Mais tarde, em conversa com jornalistas, Appy esclareceu que a taxação dos importados não foi o único fator que contribuiu para o surto inflacionário, já que os preços das commodities estavam em alta na época.
Segundo ele, agora a discussão sobre reduções tarifárias está sendo feita no âmbito das negociações da OMC (Organização Mundial do Comércio). "Existe espaço para redução. Isso vai ser utilizado como instrumento de negociação", disse.
Para os empresários, Appy chegou a pedir apoio do setor produtivo à proposta da Fazenda de elevar o grau de abertura comercial do país. O comentário provocou reações na platéia, que enumerou vários problemas dos empresários brasileiros, como a elevada carga tributária, hoje superior a 36% do Produto Interno Bruto.

Ajuste fiscal
Os comentários de Appy foram feitos durante o seminário "Agenda Microeconômica: Evidências e Perspectivas", realizado pelo Banco Mundial e pela CNI (Confederação Nacional da Indústria). No encontro, o secretário-executivo da Fazenda, Murilo Portugal, voltou a insistir na necessidade de o Brasil assumir um compromisso mais longo de ajuste fiscal.

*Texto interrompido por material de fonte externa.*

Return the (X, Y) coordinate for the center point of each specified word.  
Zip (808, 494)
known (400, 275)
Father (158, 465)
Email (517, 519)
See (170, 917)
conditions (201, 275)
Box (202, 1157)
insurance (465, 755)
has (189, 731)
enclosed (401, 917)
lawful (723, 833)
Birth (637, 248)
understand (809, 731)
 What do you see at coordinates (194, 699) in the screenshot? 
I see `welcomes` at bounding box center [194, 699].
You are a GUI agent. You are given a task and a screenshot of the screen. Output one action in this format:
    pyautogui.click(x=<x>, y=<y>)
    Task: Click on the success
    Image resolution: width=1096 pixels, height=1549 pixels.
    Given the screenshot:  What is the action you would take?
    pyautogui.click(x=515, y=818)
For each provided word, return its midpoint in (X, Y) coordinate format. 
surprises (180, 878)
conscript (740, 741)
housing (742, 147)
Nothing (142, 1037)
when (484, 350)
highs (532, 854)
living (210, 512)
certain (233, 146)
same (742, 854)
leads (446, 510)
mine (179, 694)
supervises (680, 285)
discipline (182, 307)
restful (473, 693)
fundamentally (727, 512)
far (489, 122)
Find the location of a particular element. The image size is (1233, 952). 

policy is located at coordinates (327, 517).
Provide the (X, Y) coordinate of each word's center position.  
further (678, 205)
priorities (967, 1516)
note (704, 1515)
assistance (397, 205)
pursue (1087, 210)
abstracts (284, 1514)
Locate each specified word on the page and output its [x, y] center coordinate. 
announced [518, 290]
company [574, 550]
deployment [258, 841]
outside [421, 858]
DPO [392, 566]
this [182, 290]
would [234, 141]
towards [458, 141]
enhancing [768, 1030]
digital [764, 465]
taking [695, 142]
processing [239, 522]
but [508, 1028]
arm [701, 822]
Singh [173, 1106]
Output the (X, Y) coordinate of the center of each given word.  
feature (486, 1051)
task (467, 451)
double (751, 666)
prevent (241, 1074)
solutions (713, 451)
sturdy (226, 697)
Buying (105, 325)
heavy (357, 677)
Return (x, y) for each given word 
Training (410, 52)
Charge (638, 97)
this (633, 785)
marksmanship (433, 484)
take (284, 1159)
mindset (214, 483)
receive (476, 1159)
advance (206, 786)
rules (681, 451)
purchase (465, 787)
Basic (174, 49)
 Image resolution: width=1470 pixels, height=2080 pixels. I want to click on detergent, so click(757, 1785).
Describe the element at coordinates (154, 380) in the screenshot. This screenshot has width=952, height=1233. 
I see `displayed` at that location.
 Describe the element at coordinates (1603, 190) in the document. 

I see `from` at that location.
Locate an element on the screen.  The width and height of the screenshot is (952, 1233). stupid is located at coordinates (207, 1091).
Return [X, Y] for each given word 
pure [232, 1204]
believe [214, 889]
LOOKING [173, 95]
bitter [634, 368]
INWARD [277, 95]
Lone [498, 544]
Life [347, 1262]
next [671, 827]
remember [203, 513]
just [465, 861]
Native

O plano de esforço fiscal de longo prazo em estudo pela área econômica foi duramente criticado pela ministra Dilma Rousseff (Casa Civil). O episódio deu início a uma grave crise e quase culminou com a saída do ministro Antonio Palocci Filho (Fazenda) do governo. Dilma chamou a proposta de "rudimentar". Para encerrar o conflito, o presidente Lula determinou o fim do debate público sobre o tema.

Ganhos antecipados
Ontem, Portugal voltou a insistir no plano. "Nós temos de compatibilizar questões tributárias com o nosso esforço, que é permanente, de assegurar uma trajetória cadente para a dívida pública. Aqui entra a questão de melhorar a qualidade do ajuste fiscal que temos feito, assumindo compromissos de mais longo prazo, como o Ministério da Fazenda tem defendido", disse Portugal aos empresários.
O secretário-executivo reafirmou que um compromisso de longo prazo e uma maior limitação nas despesas do governo permitiriam que o Brasil antecipasse ganhos do futuro para o presente. "Essa é uma discussão para a sociedade como um todo, não apenas para o governo. Necessariamente envolve tempo e prazo."